§ **PASSAGE TO READ**:
>> start
CGAL users discussion list

[Efraim Fogel <>]

One way to do it is creating a total order of the (unnormalized) 
normals, described below, then adding a sub order for the translation of 
the plane.

In general you need to maintain a lexicographic ordering on the polar 
coordinates u and v of the normals without explicitly computing and 
obtaining them.

Consider the unit sphere parameterized by two parameters u and v as 
follows: $\phi_S(u, v) = (\cos u \cos v, \sin u \cos v, \sin v)$, where 
$\Phi = [-\pi, \pi] \times [-\frac{\pi}{2}, \frac{\pi}{2}]$.

First, assume that the south pole (0,0,-1) is the smallest point of all 
points on the sphere, and the north pole (0,0,1) is the largest point. 
Let's call these 2 points contraction points. Secondly, assume that any 
point on the opposite Prime Meridian (with y = 0, and x < 0) is smaller 
than any point that is not on the opposite Prime Meridian (and, of 
course, smaller than the north pole.) Let's call the opposite Prime 
Meridian the identification arc.

Thirdly, you need a procedure that compares two points $p_1$ and $p_2$ 
by their $u$-coordinates that admits the assumption that the input 
points do not coincide with the contraction points and do not lie on the 
identification arc. Recall, that points are in fact unnormalized vectors 
in R^3. We project $p_1$ and $p_2$ onto the $xy$-plane to obtain 
two-dimensional unnormalized vectors $\hat{p_1}$ and $\hat{p_2}$, 
respectively. We compute the intersection between the identification arc 
and the $xy$-plane to obtain a third two-dimensional unnormalized vector 
$\hat{d}$. Finally, we test whether $\hat{d}$ is reached strictly before 
$\hat{p_2}$ is reached, while rotating counterclockwise starting at 
$\hat{p_1}$. This geometric operation is supported by every geometric 
kernel of \cgal{}.
>> end
§ **SUPPLIED MATERIAL**:
>> start
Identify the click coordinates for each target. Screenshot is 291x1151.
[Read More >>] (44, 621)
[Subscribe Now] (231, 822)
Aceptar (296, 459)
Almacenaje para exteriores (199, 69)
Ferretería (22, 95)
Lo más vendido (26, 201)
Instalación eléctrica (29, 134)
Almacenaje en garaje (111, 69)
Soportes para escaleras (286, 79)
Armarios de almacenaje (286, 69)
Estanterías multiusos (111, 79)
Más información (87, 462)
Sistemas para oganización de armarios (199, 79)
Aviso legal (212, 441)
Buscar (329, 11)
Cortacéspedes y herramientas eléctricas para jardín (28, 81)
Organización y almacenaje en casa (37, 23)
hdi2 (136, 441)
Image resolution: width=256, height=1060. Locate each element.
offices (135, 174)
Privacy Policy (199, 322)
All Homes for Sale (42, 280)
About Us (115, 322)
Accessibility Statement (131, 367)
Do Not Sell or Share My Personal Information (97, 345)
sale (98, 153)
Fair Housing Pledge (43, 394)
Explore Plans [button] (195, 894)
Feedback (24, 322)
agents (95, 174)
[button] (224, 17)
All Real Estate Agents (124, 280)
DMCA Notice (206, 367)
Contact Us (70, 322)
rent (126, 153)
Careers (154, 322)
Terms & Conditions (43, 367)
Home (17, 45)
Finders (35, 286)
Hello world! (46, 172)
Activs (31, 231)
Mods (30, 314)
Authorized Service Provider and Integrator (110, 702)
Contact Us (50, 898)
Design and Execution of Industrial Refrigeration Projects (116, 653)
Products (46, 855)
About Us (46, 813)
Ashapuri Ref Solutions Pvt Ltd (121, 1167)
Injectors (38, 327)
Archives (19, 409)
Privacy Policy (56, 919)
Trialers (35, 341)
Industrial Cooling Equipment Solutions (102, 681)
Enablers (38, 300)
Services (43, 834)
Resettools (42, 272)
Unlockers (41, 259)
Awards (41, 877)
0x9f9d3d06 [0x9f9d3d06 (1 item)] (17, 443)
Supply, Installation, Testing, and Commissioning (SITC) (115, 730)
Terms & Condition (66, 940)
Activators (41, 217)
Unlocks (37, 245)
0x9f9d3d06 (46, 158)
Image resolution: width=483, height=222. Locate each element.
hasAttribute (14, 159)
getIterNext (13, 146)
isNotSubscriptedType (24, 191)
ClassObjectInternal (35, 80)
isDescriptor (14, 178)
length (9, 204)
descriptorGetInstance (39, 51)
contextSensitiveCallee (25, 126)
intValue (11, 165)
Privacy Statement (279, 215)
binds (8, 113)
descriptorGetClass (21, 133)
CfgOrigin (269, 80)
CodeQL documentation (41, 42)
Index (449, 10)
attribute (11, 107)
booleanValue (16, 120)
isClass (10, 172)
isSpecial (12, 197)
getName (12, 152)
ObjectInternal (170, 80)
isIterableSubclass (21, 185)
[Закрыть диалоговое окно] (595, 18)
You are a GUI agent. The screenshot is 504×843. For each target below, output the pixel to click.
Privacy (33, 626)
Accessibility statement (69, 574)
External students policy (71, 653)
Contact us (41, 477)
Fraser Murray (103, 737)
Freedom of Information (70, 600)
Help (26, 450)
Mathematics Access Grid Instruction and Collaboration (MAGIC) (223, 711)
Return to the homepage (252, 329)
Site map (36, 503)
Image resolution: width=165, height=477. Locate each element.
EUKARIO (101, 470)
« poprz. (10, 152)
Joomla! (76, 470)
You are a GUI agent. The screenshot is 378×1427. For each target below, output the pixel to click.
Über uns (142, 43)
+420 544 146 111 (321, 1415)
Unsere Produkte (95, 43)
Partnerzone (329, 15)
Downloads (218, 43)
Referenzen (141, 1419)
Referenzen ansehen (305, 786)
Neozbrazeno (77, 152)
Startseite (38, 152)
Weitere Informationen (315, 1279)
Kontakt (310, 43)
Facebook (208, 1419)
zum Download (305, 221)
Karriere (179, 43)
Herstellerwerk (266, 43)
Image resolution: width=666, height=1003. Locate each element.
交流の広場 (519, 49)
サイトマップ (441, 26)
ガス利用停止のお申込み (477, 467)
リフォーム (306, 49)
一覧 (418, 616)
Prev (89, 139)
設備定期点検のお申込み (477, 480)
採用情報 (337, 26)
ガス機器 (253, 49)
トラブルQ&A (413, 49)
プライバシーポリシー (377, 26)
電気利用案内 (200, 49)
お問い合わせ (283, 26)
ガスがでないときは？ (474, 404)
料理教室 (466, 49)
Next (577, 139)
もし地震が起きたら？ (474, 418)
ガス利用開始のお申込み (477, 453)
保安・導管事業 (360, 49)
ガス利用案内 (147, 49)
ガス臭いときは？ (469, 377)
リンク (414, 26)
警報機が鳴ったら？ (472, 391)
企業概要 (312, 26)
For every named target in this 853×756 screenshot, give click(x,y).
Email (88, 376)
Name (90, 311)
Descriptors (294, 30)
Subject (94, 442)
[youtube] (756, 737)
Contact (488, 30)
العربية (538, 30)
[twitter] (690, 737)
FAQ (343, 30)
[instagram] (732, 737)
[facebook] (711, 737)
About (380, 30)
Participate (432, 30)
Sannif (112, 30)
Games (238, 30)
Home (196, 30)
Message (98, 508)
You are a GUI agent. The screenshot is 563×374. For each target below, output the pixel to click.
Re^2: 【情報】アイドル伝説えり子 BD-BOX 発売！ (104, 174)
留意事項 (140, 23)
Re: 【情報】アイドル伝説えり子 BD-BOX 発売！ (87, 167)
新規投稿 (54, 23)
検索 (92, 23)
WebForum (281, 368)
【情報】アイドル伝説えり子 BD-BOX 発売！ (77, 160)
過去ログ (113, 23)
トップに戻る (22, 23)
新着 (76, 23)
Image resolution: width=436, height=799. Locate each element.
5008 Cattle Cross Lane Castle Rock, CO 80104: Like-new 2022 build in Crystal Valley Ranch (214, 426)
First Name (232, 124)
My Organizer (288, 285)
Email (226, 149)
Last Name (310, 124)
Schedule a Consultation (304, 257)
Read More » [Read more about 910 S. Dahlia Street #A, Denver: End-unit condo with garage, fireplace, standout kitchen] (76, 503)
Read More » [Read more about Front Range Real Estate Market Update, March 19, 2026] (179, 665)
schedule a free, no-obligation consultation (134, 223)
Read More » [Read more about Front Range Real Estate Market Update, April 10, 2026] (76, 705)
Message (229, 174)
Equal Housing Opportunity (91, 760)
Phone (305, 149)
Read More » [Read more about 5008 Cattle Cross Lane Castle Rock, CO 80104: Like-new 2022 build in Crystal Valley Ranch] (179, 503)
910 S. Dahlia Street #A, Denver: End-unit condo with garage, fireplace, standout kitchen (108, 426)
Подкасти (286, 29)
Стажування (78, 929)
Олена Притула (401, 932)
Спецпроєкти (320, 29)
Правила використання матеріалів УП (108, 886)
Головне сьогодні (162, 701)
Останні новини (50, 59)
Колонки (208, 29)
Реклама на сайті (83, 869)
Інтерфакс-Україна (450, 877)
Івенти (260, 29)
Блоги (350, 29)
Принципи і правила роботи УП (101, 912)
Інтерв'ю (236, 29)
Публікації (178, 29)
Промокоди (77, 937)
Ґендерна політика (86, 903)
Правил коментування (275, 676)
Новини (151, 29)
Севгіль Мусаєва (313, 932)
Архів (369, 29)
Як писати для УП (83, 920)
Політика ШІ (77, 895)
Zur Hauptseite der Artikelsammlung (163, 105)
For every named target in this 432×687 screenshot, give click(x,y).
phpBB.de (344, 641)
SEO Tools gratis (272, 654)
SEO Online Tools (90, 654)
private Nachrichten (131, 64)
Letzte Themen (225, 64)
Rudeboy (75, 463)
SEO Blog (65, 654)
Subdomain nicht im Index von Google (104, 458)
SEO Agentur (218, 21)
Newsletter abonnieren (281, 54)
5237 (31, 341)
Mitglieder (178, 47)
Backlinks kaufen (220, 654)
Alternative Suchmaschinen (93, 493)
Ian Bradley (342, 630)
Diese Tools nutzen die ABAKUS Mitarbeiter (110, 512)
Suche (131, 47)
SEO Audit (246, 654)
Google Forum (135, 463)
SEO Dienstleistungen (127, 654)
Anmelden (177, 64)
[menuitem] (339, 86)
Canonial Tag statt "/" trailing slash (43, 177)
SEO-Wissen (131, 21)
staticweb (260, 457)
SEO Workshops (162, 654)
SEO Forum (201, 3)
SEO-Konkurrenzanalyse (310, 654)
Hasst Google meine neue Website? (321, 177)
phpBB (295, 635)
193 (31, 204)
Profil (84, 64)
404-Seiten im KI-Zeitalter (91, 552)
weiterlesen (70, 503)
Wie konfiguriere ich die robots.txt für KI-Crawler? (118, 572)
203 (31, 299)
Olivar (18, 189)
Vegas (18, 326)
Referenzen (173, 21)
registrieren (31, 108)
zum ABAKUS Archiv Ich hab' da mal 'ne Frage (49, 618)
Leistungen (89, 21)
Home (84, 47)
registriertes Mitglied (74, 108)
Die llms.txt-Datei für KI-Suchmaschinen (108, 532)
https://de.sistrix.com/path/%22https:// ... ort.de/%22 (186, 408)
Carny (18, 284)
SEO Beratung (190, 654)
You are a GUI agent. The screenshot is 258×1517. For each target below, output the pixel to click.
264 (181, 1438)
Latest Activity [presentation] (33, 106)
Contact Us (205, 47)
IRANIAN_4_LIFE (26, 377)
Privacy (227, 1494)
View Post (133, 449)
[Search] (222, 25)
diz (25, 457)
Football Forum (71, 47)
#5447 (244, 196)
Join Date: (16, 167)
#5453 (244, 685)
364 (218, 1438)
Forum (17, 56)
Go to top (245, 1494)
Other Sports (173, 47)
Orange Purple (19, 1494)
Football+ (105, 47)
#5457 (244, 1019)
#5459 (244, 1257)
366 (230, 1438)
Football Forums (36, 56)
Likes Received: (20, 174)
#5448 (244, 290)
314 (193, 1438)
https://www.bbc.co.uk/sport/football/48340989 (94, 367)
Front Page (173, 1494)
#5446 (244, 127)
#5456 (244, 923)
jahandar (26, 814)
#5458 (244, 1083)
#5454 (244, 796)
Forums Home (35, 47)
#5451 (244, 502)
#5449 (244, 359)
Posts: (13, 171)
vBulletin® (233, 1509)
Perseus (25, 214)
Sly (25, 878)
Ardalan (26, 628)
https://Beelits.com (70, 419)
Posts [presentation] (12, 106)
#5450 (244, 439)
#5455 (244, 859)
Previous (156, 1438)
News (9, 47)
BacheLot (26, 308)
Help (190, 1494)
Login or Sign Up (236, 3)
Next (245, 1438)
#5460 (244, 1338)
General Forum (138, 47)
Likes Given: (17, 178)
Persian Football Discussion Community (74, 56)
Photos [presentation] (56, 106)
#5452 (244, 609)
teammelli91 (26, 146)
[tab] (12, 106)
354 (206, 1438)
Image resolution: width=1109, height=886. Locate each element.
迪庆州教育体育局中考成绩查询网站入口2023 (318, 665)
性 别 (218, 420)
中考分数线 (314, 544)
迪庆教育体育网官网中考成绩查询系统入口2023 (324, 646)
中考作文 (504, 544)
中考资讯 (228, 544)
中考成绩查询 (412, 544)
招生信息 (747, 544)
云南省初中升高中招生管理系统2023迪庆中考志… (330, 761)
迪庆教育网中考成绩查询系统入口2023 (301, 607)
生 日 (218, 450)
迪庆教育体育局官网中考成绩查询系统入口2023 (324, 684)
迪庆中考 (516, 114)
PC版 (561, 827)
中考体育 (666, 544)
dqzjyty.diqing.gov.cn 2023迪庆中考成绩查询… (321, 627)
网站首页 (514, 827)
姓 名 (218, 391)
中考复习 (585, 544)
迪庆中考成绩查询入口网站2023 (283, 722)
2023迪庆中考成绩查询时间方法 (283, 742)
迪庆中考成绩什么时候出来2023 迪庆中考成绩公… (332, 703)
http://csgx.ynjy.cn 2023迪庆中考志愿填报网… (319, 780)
>> end
§ **DESCRIPTION OF THE TASK**: Transcribe the CGAL list post on ordering normals from "Let's call these" to "the identification arc.". The records have no role here.

§ **RESULT OF THE TASK**:
Let's call these 2 points contraction points. Secondly, assume that any 
point on the opposite Prime Meridian (with y = 0, and x < 0) is smaller 
than any point that is not on the opposite Prime Meridian (and, of 
course, smaller than the north pole.) Let's call the opposite Prime 
Meridian the identification arc.